- Location of La Chapelle-du-Genêt
- La Chapelle-du-Genêt Location within France La Chapelle-du-Genêt Location within Pays de la Loire
- Coordinates: 47°11′02″N 1°01′06″W﻿ / ﻿47.1839°N 1.0183°W
- Country: France
- Region: Pays de la Loire
- Department: Maine-et-Loire
- Arrondissement: Cholet
- Canton: Beaupréau
- Commune: Beaupréau-en-Mauges
- Area^{1}: 9.25 km^{2} (3.57 sq mi)
- Population (2022): 1,180
- • Density: 128/km^{2} (330/sq mi)
- Demonym(s): Capello-Genestois, Capello-Genestoise
- Time zone: UTC+01:00 (CET)
- • Summer (DST): UTC+02:00 (CEST)
- Postal code: 49600
- Elevation: 42–114 m (138–374 ft) (avg. 111 m or 364 ft)

= La Chapelle-du-Genêt =

La Chapelle-du-Genêt (/fr/) is a former commune in the Maine-et-Loire department of western France.

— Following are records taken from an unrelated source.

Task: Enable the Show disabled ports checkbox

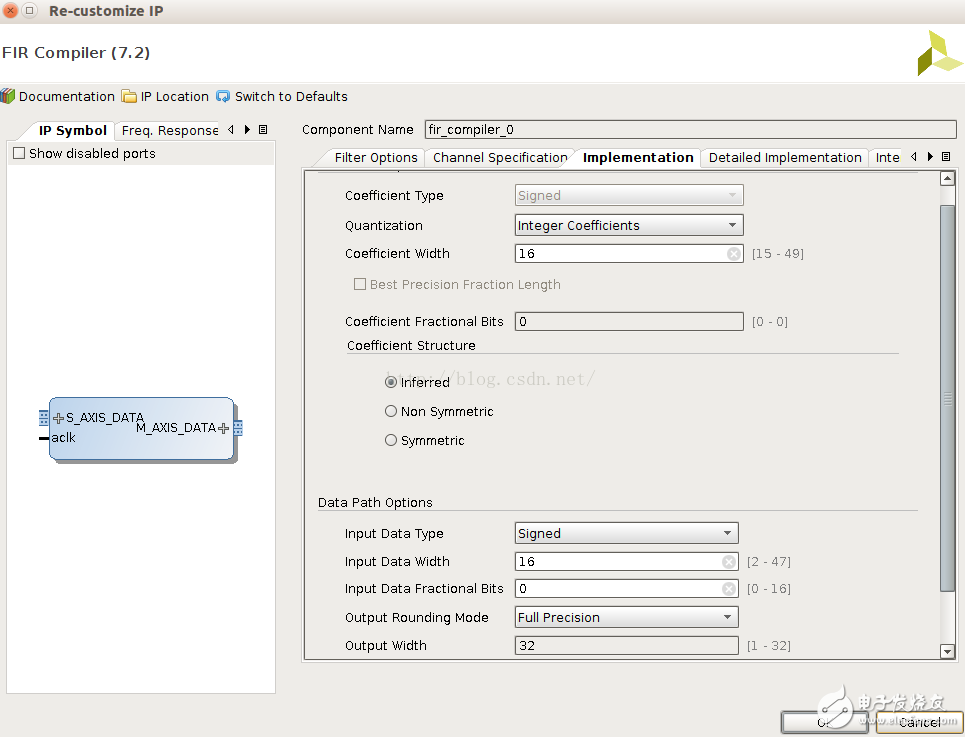Action: (19, 154)
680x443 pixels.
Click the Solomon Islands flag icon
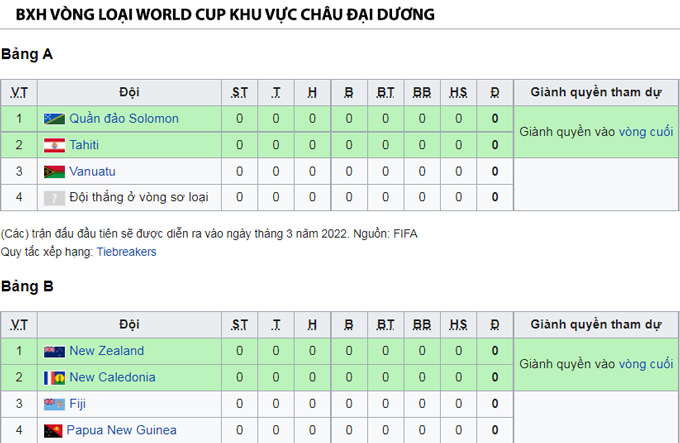click(54, 119)
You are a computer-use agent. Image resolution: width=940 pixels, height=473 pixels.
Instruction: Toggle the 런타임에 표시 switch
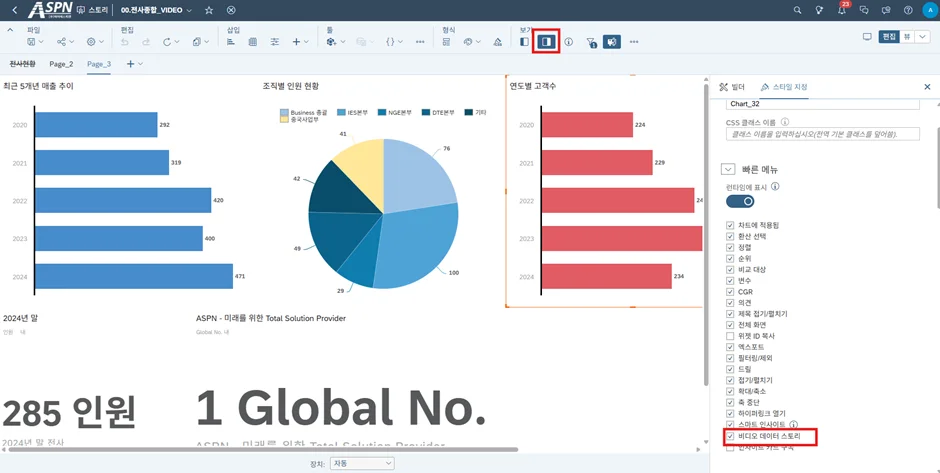click(740, 201)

On 15 December 2015, Andrezé, Beaupréau, La Chapelle-du-Genêt, Gesté, Jallais, La Jubaudière, Le Pin-en-Mauges, La Poitevinière, Saint-Philbert-en-Mauges and Villedieu-la-Blouère merged becoming one commune called Beaupréau-en-Mauges.

==Geography==
The commune is traversed by the Èvre river.